** Start **

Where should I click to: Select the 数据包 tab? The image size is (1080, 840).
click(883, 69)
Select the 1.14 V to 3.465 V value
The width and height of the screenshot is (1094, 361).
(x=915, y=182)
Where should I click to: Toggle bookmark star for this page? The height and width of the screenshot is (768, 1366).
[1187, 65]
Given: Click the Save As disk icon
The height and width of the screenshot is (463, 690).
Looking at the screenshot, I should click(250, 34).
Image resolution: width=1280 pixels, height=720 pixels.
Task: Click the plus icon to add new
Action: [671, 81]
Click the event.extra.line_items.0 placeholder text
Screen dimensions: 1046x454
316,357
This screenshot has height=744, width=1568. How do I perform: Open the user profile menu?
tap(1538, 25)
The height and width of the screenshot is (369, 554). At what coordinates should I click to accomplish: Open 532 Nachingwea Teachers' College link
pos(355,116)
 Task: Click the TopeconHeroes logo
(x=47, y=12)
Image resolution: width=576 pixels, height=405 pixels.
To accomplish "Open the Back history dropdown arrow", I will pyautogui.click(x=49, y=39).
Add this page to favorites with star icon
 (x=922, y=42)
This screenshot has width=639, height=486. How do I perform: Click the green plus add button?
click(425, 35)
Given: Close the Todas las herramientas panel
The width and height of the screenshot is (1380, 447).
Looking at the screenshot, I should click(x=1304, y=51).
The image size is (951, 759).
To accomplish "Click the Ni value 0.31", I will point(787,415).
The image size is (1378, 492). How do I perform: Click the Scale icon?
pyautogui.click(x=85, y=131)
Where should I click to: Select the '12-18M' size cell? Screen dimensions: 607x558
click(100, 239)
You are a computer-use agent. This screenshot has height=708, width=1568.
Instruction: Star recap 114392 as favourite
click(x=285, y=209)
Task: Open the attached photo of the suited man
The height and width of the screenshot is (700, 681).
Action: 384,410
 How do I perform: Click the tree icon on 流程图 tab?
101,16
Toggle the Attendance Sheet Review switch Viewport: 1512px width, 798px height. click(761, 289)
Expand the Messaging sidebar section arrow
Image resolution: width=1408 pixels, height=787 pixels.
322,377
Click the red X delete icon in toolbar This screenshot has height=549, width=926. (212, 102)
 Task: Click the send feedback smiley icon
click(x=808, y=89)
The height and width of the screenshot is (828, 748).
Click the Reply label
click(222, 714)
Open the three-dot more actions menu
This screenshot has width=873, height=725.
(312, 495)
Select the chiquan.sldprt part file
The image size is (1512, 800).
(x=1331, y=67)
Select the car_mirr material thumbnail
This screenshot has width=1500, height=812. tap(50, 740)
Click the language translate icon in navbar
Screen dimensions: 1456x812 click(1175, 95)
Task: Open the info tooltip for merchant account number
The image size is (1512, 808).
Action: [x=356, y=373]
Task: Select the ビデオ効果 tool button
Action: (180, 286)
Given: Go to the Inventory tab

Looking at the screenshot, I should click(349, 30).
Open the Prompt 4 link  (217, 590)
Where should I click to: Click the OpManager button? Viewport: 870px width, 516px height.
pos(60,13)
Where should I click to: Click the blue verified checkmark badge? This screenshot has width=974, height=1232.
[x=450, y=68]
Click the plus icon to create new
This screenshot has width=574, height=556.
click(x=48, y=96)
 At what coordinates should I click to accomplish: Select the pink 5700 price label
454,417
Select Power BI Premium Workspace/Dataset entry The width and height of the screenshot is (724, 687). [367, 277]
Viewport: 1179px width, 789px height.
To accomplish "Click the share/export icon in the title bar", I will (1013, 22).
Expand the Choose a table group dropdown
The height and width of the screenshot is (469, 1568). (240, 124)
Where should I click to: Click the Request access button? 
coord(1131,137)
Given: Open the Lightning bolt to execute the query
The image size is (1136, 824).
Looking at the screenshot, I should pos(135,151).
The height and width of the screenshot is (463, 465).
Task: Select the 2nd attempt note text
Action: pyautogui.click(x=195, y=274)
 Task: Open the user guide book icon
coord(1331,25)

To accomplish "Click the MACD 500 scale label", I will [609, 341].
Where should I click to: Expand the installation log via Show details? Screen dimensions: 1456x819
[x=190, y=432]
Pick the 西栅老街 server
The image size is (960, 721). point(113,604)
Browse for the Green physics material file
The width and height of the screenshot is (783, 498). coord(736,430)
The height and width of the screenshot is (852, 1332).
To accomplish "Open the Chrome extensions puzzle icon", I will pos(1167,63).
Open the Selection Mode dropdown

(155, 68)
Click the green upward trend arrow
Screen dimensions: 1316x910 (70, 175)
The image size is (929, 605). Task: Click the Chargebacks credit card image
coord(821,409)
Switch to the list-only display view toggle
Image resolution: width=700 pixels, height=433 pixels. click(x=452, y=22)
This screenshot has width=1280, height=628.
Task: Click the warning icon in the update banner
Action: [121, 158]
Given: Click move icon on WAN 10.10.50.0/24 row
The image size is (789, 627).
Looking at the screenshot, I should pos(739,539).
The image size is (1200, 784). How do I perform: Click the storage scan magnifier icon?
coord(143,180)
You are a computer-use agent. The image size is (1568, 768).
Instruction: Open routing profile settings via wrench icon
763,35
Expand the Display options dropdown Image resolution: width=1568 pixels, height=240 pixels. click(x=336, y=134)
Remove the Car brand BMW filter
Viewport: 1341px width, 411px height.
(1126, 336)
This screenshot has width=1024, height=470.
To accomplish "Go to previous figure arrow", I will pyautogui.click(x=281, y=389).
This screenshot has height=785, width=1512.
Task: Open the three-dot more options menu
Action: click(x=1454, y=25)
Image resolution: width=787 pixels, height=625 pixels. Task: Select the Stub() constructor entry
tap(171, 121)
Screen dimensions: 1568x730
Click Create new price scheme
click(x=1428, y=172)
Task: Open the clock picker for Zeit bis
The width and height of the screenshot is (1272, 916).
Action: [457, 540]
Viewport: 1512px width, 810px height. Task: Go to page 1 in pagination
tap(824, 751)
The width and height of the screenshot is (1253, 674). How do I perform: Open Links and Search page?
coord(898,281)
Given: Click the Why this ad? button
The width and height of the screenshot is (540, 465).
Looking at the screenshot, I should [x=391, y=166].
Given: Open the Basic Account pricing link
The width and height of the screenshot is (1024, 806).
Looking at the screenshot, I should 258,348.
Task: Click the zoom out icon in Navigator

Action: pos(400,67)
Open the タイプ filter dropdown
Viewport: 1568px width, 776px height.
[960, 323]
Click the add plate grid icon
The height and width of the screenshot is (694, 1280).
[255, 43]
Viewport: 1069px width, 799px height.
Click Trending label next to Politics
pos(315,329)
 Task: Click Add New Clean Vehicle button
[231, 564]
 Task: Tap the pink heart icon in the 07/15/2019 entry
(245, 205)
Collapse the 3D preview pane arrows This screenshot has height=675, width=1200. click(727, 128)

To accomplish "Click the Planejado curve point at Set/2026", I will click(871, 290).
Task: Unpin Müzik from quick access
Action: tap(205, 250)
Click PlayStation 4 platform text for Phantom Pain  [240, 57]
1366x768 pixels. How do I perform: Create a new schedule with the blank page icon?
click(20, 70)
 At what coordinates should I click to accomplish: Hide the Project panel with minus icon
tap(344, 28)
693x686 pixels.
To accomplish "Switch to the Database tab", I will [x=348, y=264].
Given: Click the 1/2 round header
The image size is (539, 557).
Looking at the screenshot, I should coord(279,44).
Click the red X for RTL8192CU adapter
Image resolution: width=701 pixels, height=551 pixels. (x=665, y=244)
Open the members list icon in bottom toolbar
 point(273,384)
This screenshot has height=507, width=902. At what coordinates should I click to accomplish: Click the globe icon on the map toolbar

** End **

> **Problem description**
Rewrite all of the material above, swapping each "Where should I click to" for "Where do I click to" and leaving everything else unchanged.

> **Written answer**
Where do I click to: Select the 数据包 tab? The image size is (1080, 840).
click(883, 69)
Select the 1.14 V to 3.465 V value
The width and height of the screenshot is (1094, 361).
(x=915, y=182)
Where do I click to: Toggle bookmark star for this page? The height and width of the screenshot is (768, 1366).
[1187, 65]
Given: Click the Save As disk icon
The height and width of the screenshot is (463, 690).
Looking at the screenshot, I should click(250, 34).
Image resolution: width=1280 pixels, height=720 pixels.
Task: Click the plus icon to add new
Action: [671, 81]
Click the event.extra.line_items.0 placeholder text
Screen dimensions: 1046x454
316,357
This screenshot has height=744, width=1568. How do I perform: Open the user profile menu?
tap(1538, 25)
The height and width of the screenshot is (369, 554). At what coordinates should I click to accomplish: Open 532 Nachingwea Teachers' College link
pos(355,116)
 Task: Click the TopeconHeroes logo
(x=47, y=12)
Image resolution: width=576 pixels, height=405 pixels.
To accomplish "Open the Back history dropdown arrow", I will pyautogui.click(x=49, y=39).
Add this page to favorites with star icon
 (x=922, y=42)
This screenshot has width=639, height=486. How do I perform: Click the green plus add button?
click(425, 35)
Given: Close the Todas las herramientas panel
The width and height of the screenshot is (1380, 447).
Looking at the screenshot, I should click(x=1304, y=51).
The image size is (951, 759).
To accomplish "Click the Ni value 0.31", I will point(787,415).
The image size is (1378, 492). How do I perform: Click the Scale icon?
pyautogui.click(x=85, y=131)
Where do I click to: Select the '12-18M' size cell? Screen dimensions: 607x558
click(100, 239)
You are a computer-use agent. This screenshot has height=708, width=1568.
Instruction: Star recap 114392 as favourite
click(x=285, y=209)
Task: Open the attached photo of the suited man
The height and width of the screenshot is (700, 681).
Action: 384,410
 How do I perform: Click the tree icon on 流程图 tab?
101,16
Toggle the Attendance Sheet Review switch Viewport: 1512px width, 798px height. click(761, 289)
Expand the Messaging sidebar section arrow
Image resolution: width=1408 pixels, height=787 pixels.
322,377
Click the red X delete icon in toolbar This screenshot has height=549, width=926. (212, 102)
 Task: Click the send feedback smiley icon
click(x=808, y=89)
The height and width of the screenshot is (828, 748).
Click the Reply label
click(222, 714)
Open the three-dot more actions menu
This screenshot has width=873, height=725.
(312, 495)
Select the chiquan.sldprt part file
The image size is (1512, 800).
(x=1331, y=67)
Select the car_mirr material thumbnail
This screenshot has width=1500, height=812. tap(50, 740)
Click the language translate icon in navbar
Screen dimensions: 1456x812 click(1175, 95)
Task: Open the info tooltip for merchant account number
The image size is (1512, 808).
Action: [x=356, y=373]
Task: Select the ビデオ効果 tool button
Action: (180, 286)
Given: Go to the Inventory tab

Looking at the screenshot, I should click(349, 30).
Open the Prompt 4 link  (217, 590)
Where do I click to: Click the OpManager button? Viewport: 870px width, 516px height.
pos(60,13)
Where do I click to: Click the blue verified checkmark badge? This screenshot has width=974, height=1232.
[x=450, y=68]
Click the plus icon to create new
This screenshot has width=574, height=556.
click(x=48, y=96)
 At what coordinates should I click to accomplish: Select the pink 5700 price label
454,417
Select Power BI Premium Workspace/Dataset entry The width and height of the screenshot is (724, 687). [367, 277]
Viewport: 1179px width, 789px height.
To accomplish "Click the share/export icon in the title bar", I will (1013, 22).
Expand the Choose a table group dropdown
The height and width of the screenshot is (469, 1568). (240, 124)
Where do I click to: Click the Request access button? 
coord(1131,137)
Given: Open the Lightning bolt to execute the query
The image size is (1136, 824).
Looking at the screenshot, I should pos(135,151).
The height and width of the screenshot is (463, 465).
Task: Select the 2nd attempt note text
Action: pyautogui.click(x=195, y=274)
 Task: Open the user guide book icon
coord(1331,25)

To accomplish "Click the MACD 500 scale label", I will [609, 341].
Where do I click to: Expand the installation log via Show details? Screen dimensions: 1456x819
[x=190, y=432]
Pick the 西栅老街 server
The image size is (960, 721). point(113,604)
Browse for the Green physics material file
The width and height of the screenshot is (783, 498). coord(736,430)
The height and width of the screenshot is (852, 1332).
To accomplish "Open the Chrome extensions puzzle icon", I will pos(1167,63).
Open the Selection Mode dropdown

(155, 68)
Click the green upward trend arrow
Screen dimensions: 1316x910 (70, 175)
The image size is (929, 605). Task: Click the Chargebacks credit card image
coord(821,409)
Switch to the list-only display view toggle
Image resolution: width=700 pixels, height=433 pixels. click(x=452, y=22)
This screenshot has width=1280, height=628.
Task: Click the warning icon in the update banner
Action: [121, 158]
Given: Click move icon on WAN 10.10.50.0/24 row
The image size is (789, 627).
Looking at the screenshot, I should pos(739,539).
The image size is (1200, 784). How do I perform: Click the storage scan magnifier icon?
coord(143,180)
You are a computer-use agent. The image size is (1568, 768).
Instruction: Open routing profile settings via wrench icon
763,35
Expand the Display options dropdown Image resolution: width=1568 pixels, height=240 pixels. click(x=336, y=134)
Remove the Car brand BMW filter
Viewport: 1341px width, 411px height.
(1126, 336)
This screenshot has width=1024, height=470.
To accomplish "Go to previous figure arrow", I will pyautogui.click(x=281, y=389).
This screenshot has height=785, width=1512.
Task: Open the three-dot more options menu
Action: click(x=1454, y=25)
Image resolution: width=787 pixels, height=625 pixels. Task: Select the Stub() constructor entry
tap(171, 121)
Screen dimensions: 1568x730
Click Create new price scheme
click(x=1428, y=172)
Task: Open the clock picker for Zeit bis
The width and height of the screenshot is (1272, 916).
Action: [457, 540]
Viewport: 1512px width, 810px height. Task: Go to page 1 in pagination
tap(824, 751)
The width and height of the screenshot is (1253, 674). How do I perform: Open Links and Search page?
coord(898,281)
Given: Click the Why this ad? button
The width and height of the screenshot is (540, 465).
Looking at the screenshot, I should [x=391, y=166].
Given: Open the Basic Account pricing link
The width and height of the screenshot is (1024, 806).
Looking at the screenshot, I should 258,348.
Task: Click the zoom out icon in Navigator

Action: pos(400,67)
Open the タイプ filter dropdown
Viewport: 1568px width, 776px height.
[960, 323]
Click the add plate grid icon
The height and width of the screenshot is (694, 1280).
[255, 43]
Viewport: 1069px width, 799px height.
Click Trending label next to Politics
pos(315,329)
 Task: Click Add New Clean Vehicle button
[231, 564]
 Task: Tap the pink heart icon in the 07/15/2019 entry
(245, 205)
Collapse the 3D preview pane arrows This screenshot has height=675, width=1200. click(727, 128)

To accomplish "Click the Planejado curve point at Set/2026", I will click(871, 290).
Task: Unpin Müzik from quick access
Action: tap(205, 250)
Click PlayStation 4 platform text for Phantom Pain  [240, 57]
1366x768 pixels. How do I perform: Create a new schedule with the blank page icon?
click(20, 70)
 At what coordinates should I click to accomplish: Hide the Project panel with minus icon
tap(344, 28)
693x686 pixels.
To accomplish "Switch to the Database tab", I will [x=348, y=264].
Given: Click the 1/2 round header
The image size is (539, 557).
Looking at the screenshot, I should coord(279,44).
Click the red X for RTL8192CU adapter
Image resolution: width=701 pixels, height=551 pixels. (x=665, y=244)
Open the members list icon in bottom toolbar
 point(273,384)
This screenshot has height=507, width=902. At what coordinates should I click to accomplish: Click the globe icon on the map toolbar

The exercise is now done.